**WHAT YOU HAVE TO DO:** From the news article about the Navajo uranium documentary, return word for word the passage that starts at "Tribal Forum Views" and stops after "activist Elsie Begay.".

**TEXT FOR ANALYSIS:**
========================================================================

Tribal Forum Views Film That Fights Uranium Contamination of Navajo Land
GREEN BAY, Wisconsin, August 24, 2011 (ENS) – An award-winning documentary, “The Return of Navajo Boy,” a Navajo family history involving houses made out of uranium and a long lost boy, was a featured presentation Tuesday at the Tribal Lands and Environment Forum in Green Bay.
Made in 2000, the film and public engagement campaign are credited with triggering a federal investigation into uranium poisoning, pressuring changes in federal legislation, and after a decade of persistence, inspiring the U.S. EPA to clean up uranium contamination at the home of Navajo grandmother and activist Elsie Begay.
“While everyone is talking about Japan’s radiation crisis, the Navajo Nation is struggling to secure a federal clean up of Cold War uranium contamination,” said filmmaker Jeff Spitz. “Navajos are dying of cancer at high rates, and we’re working with new media tools to fight for environmental justice.”

========================================================================

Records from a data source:
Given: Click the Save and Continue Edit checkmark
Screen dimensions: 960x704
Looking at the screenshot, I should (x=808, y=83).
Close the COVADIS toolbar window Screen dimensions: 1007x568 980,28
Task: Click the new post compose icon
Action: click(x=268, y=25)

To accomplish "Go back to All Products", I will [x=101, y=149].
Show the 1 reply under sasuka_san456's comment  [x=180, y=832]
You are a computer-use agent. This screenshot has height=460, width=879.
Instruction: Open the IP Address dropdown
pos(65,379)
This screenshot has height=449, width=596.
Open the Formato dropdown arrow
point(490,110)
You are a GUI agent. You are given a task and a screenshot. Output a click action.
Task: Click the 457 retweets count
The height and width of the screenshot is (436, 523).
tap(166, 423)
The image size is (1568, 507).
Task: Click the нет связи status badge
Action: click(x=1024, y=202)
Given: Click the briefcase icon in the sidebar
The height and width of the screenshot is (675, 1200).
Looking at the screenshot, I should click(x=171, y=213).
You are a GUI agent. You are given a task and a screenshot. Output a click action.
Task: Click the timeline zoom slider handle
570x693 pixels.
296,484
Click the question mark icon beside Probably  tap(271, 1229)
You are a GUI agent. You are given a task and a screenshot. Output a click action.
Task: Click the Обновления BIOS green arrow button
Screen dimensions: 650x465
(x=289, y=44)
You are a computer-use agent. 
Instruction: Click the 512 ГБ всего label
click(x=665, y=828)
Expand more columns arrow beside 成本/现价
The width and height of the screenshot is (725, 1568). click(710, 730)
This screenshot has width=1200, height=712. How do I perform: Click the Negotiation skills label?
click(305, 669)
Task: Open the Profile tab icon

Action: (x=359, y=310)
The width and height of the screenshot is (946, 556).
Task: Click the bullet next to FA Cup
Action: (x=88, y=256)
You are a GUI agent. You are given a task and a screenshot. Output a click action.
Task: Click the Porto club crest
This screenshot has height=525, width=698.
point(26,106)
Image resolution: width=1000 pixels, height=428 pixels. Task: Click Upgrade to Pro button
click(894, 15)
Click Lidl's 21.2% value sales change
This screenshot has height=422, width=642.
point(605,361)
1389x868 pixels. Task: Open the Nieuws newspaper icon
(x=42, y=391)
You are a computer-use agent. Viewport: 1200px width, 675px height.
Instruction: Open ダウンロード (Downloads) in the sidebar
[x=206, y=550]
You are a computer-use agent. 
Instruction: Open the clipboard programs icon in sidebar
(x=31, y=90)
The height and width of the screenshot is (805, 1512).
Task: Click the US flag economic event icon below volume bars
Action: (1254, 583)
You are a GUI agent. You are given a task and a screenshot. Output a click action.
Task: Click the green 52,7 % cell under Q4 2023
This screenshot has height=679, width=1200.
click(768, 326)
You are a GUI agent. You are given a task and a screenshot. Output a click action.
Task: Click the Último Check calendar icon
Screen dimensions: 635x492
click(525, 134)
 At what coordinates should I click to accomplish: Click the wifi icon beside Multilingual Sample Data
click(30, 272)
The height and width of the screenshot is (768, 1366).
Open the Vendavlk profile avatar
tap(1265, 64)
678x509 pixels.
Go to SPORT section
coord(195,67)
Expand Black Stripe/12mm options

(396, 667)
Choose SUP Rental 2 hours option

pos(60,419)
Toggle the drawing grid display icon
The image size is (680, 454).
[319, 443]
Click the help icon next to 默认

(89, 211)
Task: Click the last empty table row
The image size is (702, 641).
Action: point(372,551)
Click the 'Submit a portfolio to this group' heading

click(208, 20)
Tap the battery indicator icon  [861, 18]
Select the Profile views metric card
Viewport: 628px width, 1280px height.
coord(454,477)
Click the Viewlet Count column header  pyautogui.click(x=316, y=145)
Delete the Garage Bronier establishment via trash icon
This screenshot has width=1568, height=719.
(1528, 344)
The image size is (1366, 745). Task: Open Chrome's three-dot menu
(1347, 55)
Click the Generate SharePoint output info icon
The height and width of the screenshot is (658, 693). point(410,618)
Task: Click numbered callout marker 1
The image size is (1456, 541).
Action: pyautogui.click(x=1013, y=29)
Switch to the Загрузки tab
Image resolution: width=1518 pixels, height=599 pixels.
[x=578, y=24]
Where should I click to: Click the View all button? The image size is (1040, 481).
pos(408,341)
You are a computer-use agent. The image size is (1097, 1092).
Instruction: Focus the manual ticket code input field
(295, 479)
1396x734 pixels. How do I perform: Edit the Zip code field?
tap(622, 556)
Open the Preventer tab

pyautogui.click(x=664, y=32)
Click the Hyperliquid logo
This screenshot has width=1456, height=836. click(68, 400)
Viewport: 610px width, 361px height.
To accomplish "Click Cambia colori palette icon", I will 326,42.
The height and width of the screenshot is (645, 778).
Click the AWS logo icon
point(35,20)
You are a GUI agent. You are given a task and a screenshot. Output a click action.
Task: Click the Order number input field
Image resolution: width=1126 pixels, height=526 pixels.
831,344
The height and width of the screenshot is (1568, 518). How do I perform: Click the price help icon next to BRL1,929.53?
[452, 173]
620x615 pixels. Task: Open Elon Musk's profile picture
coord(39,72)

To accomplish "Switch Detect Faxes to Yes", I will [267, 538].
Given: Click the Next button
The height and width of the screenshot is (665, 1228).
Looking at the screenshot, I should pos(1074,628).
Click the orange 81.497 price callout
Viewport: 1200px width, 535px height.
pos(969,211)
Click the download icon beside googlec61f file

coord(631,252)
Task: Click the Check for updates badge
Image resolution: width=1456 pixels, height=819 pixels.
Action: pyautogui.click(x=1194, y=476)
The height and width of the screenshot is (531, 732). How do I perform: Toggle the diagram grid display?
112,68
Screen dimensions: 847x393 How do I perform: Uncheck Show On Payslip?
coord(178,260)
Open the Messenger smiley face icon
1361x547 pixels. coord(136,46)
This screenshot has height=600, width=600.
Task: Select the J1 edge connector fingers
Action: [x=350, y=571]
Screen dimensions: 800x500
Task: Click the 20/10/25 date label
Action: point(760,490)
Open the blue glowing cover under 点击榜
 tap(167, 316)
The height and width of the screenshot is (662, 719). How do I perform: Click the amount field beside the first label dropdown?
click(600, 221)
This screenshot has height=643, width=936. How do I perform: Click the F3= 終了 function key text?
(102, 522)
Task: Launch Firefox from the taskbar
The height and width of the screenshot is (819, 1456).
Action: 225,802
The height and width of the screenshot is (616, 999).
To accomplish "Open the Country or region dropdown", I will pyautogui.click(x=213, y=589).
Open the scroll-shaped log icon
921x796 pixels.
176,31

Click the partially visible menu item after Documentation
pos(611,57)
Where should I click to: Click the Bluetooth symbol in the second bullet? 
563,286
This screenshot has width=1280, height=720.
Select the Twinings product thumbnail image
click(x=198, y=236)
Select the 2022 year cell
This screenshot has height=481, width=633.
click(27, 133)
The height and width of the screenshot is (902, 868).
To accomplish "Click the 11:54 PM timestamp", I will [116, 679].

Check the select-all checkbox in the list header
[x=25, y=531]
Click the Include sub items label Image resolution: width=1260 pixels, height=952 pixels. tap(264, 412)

========================================================================

**OUTPUT FOR THIS TASK:**
Tribal Forum Views Film That Fights Uranium Contamination of Navajo Land
GREEN BAY, Wisconsin, August 24, 2011 (ENS) – An award-winning documentary, “The Return of Navajo Boy,” a Navajo family history involving houses made out of uranium and a long lost boy, was a featured presentation Tuesday at the Tribal Lands and Environment Forum in Green Bay.
Made in 2000, the film and public engagement campaign are credited with triggering a federal investigation into uranium poisoning, pressuring changes in federal legislation, and after a decade of persistence, inspiring the U.S. EPA to clean up uranium contamination at the home of Navajo grandmother and activist Elsie Begay.